▶ _WORK TO DO_:
Rescale the listing from the line containing "Where should I" through the end of the records, both ends included, by multiplying each click coordinate in the answers by 0.7 and rounding to whole numbers, with halves rounded up. Reproduce every line of that part, requests included, and omit the pictures.

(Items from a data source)
===============
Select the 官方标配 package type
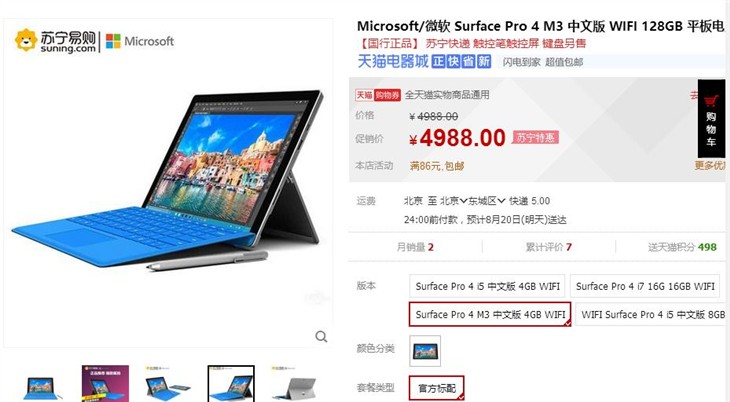This screenshot has width=730, height=402. click(x=437, y=388)

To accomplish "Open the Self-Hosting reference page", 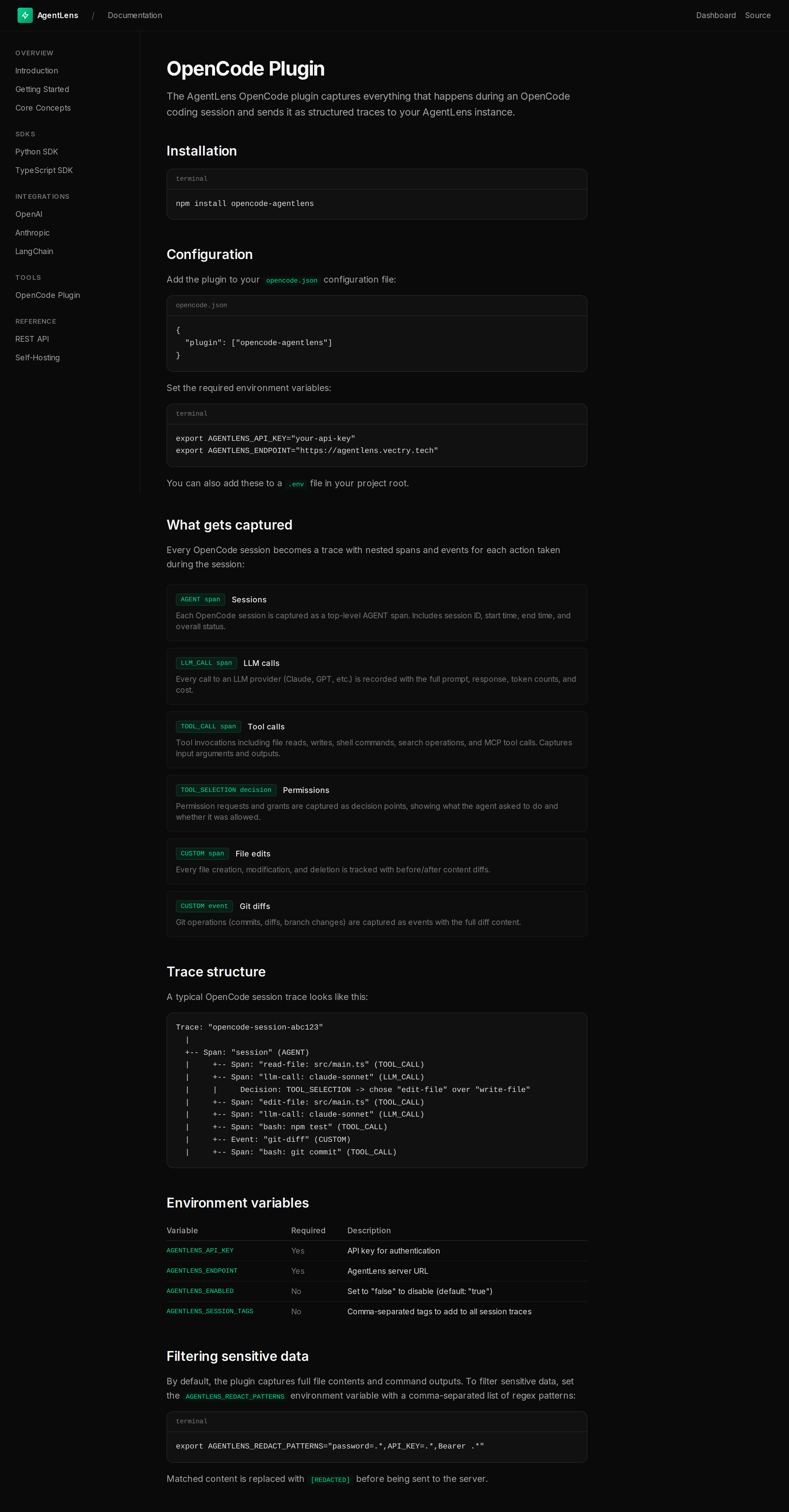I will point(38,357).
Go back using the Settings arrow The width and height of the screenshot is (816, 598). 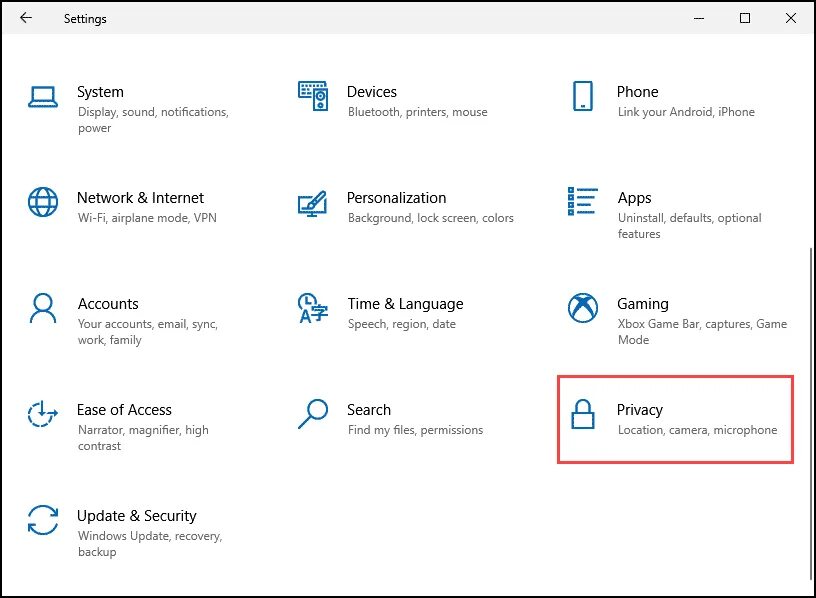click(x=26, y=18)
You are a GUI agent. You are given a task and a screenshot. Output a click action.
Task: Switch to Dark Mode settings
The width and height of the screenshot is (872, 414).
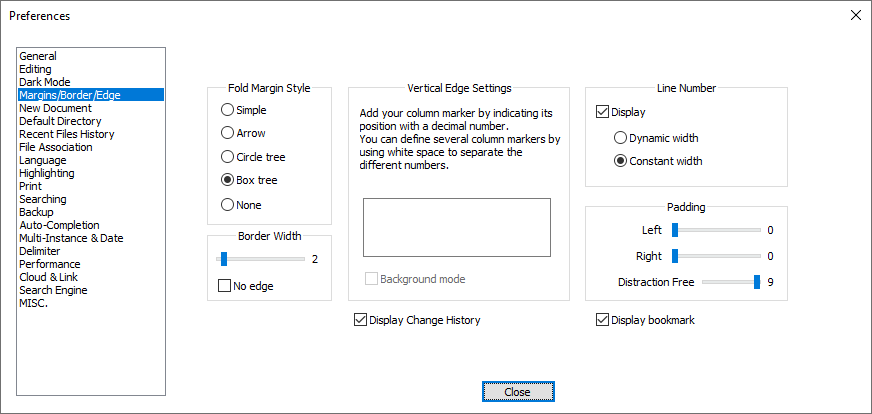click(45, 82)
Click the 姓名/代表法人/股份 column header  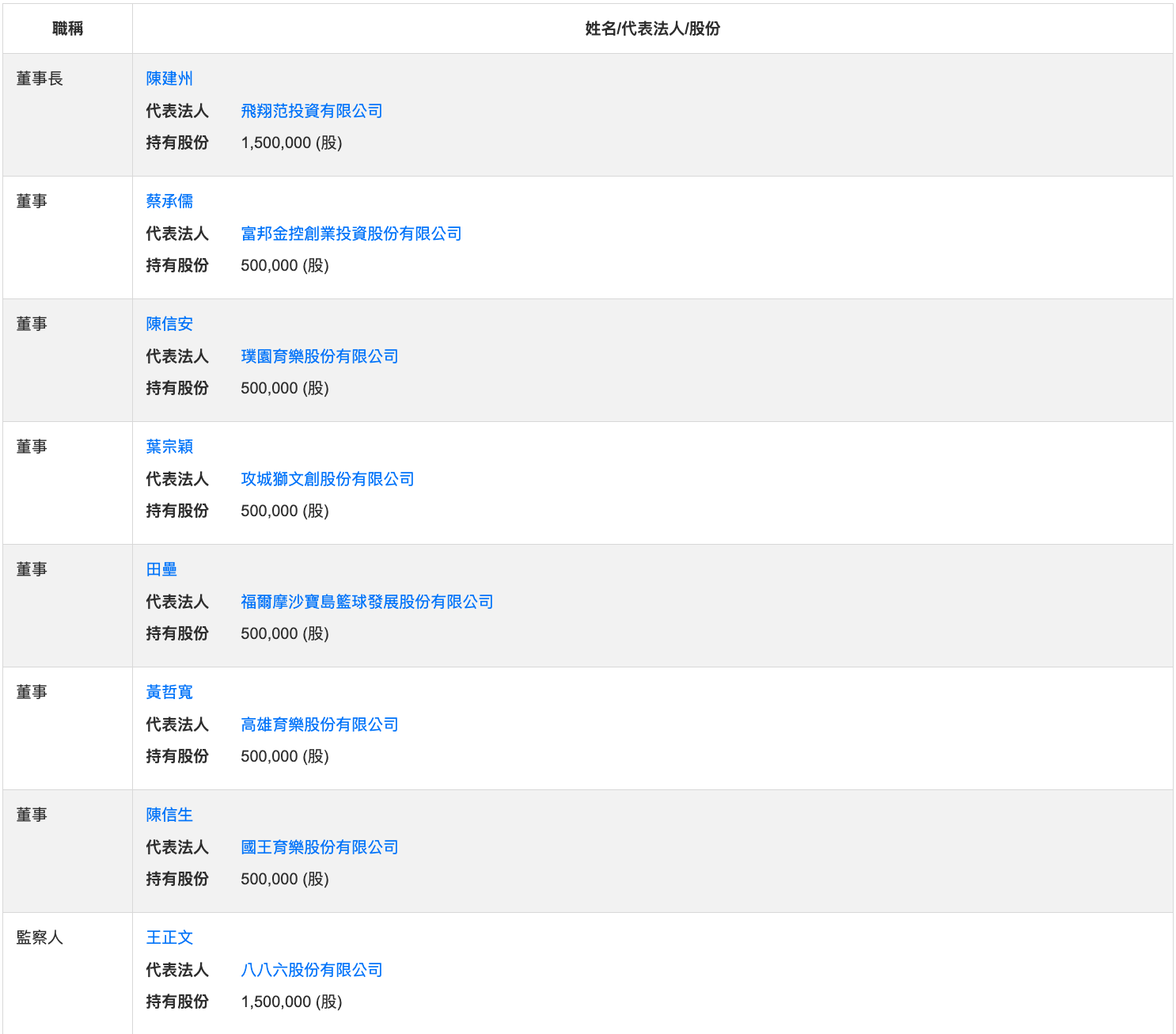(x=652, y=29)
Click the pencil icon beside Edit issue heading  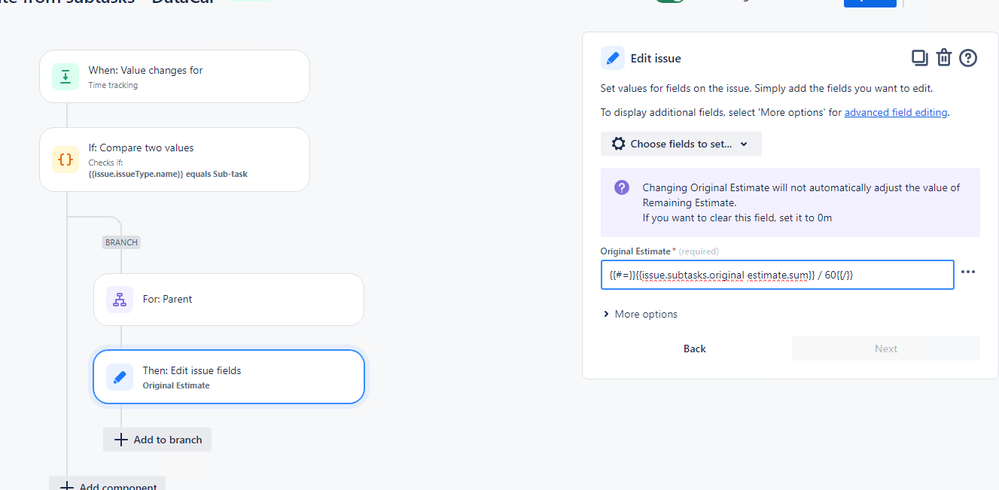point(612,58)
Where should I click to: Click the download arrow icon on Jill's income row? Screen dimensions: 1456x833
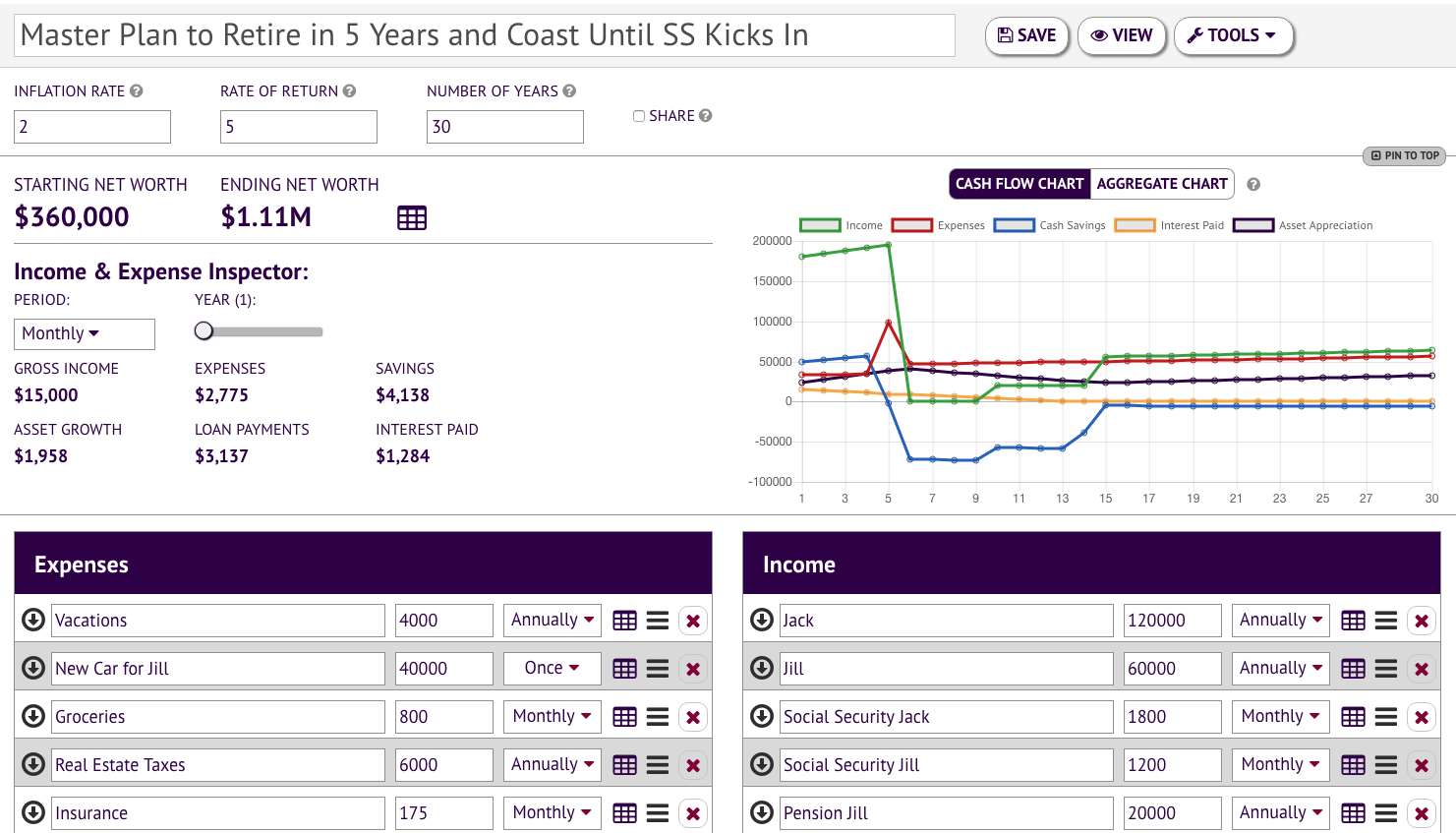pyautogui.click(x=761, y=668)
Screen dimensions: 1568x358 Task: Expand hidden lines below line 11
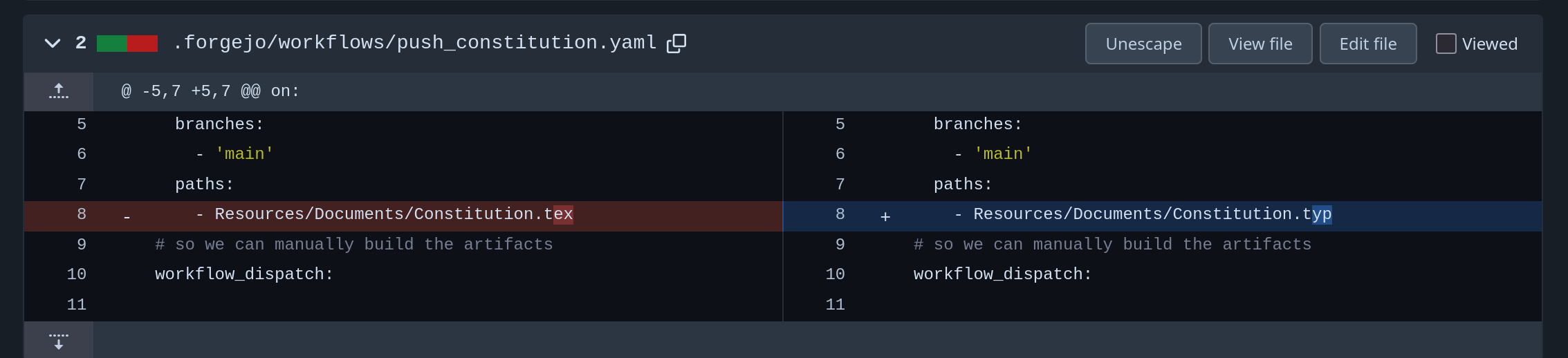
===============
▶ _OUTPUT BELOW_:
Where should I click to: Click the download arrow icon on Jill's income row? Screen dimensions: 1456x833
pyautogui.click(x=533, y=468)
Screen dimensions: 1568x358 Task: Expand hidden lines below line 11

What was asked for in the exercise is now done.